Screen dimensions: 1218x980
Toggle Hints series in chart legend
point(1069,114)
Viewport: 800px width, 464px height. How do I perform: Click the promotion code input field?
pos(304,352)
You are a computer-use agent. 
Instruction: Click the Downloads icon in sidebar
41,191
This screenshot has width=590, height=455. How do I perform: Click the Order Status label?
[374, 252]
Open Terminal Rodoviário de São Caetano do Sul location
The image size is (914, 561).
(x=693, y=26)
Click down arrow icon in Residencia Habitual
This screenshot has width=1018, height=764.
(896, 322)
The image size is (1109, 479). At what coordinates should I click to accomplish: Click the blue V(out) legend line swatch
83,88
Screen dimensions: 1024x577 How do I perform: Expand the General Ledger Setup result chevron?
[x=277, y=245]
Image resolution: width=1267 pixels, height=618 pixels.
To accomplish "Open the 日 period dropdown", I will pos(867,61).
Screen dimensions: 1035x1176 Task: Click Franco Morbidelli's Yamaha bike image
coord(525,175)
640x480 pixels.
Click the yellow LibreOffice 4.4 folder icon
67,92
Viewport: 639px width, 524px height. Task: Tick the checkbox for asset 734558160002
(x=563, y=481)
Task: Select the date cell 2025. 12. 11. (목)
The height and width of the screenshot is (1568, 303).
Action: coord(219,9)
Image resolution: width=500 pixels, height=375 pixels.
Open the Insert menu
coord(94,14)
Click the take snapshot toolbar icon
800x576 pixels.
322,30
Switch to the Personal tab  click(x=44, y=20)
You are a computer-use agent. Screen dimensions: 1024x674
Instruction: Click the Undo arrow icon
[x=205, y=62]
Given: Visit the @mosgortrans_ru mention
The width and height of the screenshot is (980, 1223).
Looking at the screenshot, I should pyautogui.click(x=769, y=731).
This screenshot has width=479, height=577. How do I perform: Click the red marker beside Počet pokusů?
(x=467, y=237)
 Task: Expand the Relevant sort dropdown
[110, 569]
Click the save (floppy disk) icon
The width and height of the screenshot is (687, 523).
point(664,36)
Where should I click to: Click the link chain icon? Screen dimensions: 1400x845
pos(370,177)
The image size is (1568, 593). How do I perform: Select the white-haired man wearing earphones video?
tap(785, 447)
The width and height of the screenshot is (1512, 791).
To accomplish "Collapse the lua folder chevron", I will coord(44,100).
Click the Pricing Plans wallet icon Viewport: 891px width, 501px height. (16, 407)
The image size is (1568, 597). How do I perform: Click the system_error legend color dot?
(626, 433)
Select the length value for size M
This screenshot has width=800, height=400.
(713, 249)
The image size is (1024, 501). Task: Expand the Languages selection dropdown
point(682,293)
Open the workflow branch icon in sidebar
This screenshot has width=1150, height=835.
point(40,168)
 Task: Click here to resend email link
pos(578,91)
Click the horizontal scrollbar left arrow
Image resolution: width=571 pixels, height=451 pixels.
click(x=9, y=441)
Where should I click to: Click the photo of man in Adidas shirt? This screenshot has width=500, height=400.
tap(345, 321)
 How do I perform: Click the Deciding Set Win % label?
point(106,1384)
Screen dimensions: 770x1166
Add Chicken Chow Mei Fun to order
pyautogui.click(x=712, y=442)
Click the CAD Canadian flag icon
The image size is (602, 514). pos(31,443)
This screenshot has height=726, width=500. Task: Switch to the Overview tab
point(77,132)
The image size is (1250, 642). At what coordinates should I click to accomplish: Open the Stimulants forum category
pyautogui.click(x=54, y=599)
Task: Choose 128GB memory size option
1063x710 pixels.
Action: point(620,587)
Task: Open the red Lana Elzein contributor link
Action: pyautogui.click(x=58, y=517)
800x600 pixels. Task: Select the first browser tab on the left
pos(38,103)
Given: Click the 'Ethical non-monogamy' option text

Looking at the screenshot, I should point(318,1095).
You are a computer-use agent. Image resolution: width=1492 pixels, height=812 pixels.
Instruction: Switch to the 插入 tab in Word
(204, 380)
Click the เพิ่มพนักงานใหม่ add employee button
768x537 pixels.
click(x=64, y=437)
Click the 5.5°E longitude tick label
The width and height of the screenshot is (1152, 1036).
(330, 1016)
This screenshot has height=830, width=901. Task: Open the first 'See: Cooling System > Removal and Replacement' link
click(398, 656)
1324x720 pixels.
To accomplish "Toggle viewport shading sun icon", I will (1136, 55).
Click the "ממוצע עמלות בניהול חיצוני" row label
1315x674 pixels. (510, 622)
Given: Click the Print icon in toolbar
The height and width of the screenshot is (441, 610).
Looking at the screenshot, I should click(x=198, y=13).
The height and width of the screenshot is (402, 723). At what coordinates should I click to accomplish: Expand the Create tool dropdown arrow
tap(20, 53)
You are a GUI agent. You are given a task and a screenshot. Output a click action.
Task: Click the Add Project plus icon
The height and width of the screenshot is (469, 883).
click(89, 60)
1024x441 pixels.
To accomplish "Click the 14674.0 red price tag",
++++++++++
● **WHAT IS EXPECTED**
Output the full listing exactly as given.

● **ANSWER BOX**
Screen dimensions: 1218x980
Toggle Hints series in chart legend
point(1069,114)
Viewport: 800px width, 464px height. How do I perform: Click the promotion code input field?
pos(304,352)
You are a computer-use agent. 
Instruction: Click the Downloads icon in sidebar
41,191
This screenshot has width=590, height=455. How do I perform: Click the Order Status label?
[374, 252]
Open Terminal Rodoviário de São Caetano do Sul location
The image size is (914, 561).
(x=693, y=26)
Click down arrow icon in Residencia Habitual
This screenshot has width=1018, height=764.
(896, 322)
The image size is (1109, 479). At what coordinates should I click to accomplish: Click the blue V(out) legend line swatch
83,88
Screen dimensions: 1024x577 How do I perform: Expand the General Ledger Setup result chevron?
[x=277, y=245]
Image resolution: width=1267 pixels, height=618 pixels.
To accomplish "Open the 日 period dropdown", I will pos(867,61).
Screen dimensions: 1035x1176 Task: Click Franco Morbidelli's Yamaha bike image
coord(525,175)
640x480 pixels.
Click the yellow LibreOffice 4.4 folder icon
67,92
Viewport: 639px width, 524px height. Task: Tick the checkbox for asset 734558160002
(x=563, y=481)
Task: Select the date cell 2025. 12. 11. (목)
The height and width of the screenshot is (1568, 303).
Action: coord(219,9)
Image resolution: width=500 pixels, height=375 pixels.
Open the Insert menu
coord(94,14)
Click the take snapshot toolbar icon
800x576 pixels.
322,30
Switch to the Personal tab  click(x=44, y=20)
You are a computer-use agent. Screen dimensions: 1024x674
Instruction: Click the Undo arrow icon
[x=205, y=62]
Given: Visit the @mosgortrans_ru mention
The width and height of the screenshot is (980, 1223).
Looking at the screenshot, I should pyautogui.click(x=769, y=731).
This screenshot has width=479, height=577. How do I perform: Click the red marker beside Počet pokusů?
(x=467, y=237)
 Task: Expand the Relevant sort dropdown
[110, 569]
Click the save (floppy disk) icon
The width and height of the screenshot is (687, 523).
point(664,36)
Where should I click to: Click the link chain icon? Screen dimensions: 1400x845
pos(370,177)
The image size is (1568, 593). How do I perform: Select the white-haired man wearing earphones video?
tap(785, 447)
The width and height of the screenshot is (1512, 791).
To accomplish "Collapse the lua folder chevron", I will coord(44,100).
Click the Pricing Plans wallet icon Viewport: 891px width, 501px height. (16, 407)
The image size is (1568, 597). How do I perform: Click the system_error legend color dot?
(626, 433)
Select the length value for size M
This screenshot has width=800, height=400.
(713, 249)
The image size is (1024, 501). Task: Expand the Languages selection dropdown
point(682,293)
Open the workflow branch icon in sidebar
This screenshot has width=1150, height=835.
point(40,168)
 Task: Click here to resend email link
pos(578,91)
Click the horizontal scrollbar left arrow
Image resolution: width=571 pixels, height=451 pixels.
click(x=9, y=441)
Where should I click to: Click the photo of man in Adidas shirt? This screenshot has width=500, height=400.
tap(345, 321)
 How do I perform: Click the Deciding Set Win % label?
point(106,1384)
Screen dimensions: 770x1166
Add Chicken Chow Mei Fun to order
pyautogui.click(x=712, y=442)
Click the CAD Canadian flag icon
The image size is (602, 514). pos(31,443)
This screenshot has height=726, width=500. Task: Switch to the Overview tab
point(77,132)
The image size is (1250, 642). At what coordinates should I click to accomplish: Open the Stimulants forum category
pyautogui.click(x=54, y=599)
Task: Choose 128GB memory size option
1063x710 pixels.
Action: point(620,587)
Task: Open the red Lana Elzein contributor link
Action: pyautogui.click(x=58, y=517)
800x600 pixels. Task: Select the first browser tab on the left
pos(38,103)
Given: Click the 'Ethical non-monogamy' option text

Looking at the screenshot, I should point(318,1095).
You are a computer-use agent. Image resolution: width=1492 pixels, height=812 pixels.
Instruction: Switch to the 插入 tab in Word
(204, 380)
Click the เพิ่มพนักงานใหม่ add employee button
768x537 pixels.
click(x=64, y=437)
Click the 5.5°E longitude tick label
The width and height of the screenshot is (1152, 1036).
(330, 1016)
This screenshot has height=830, width=901. Task: Open the first 'See: Cooling System > Removal and Replacement' link
click(398, 656)
1324x720 pixels.
To accomplish "Toggle viewport shading sun icon", I will (1136, 55).
Click the "ממוצע עמלות בניהול חיצוני" row label
1315x674 pixels. (510, 622)
Given: Click the Print icon in toolbar
The height and width of the screenshot is (441, 610).
Looking at the screenshot, I should click(x=198, y=13).
The height and width of the screenshot is (402, 723). At what coordinates should I click to accomplish: Expand the Create tool dropdown arrow
tap(20, 53)
You are a GUI agent. You are given a task and a screenshot. Output a click action.
Task: Click the Add Project plus icon
The height and width of the screenshot is (469, 883).
click(89, 60)
1024x441 pixels.
To accomplish "Click the 14674.0 red price tag",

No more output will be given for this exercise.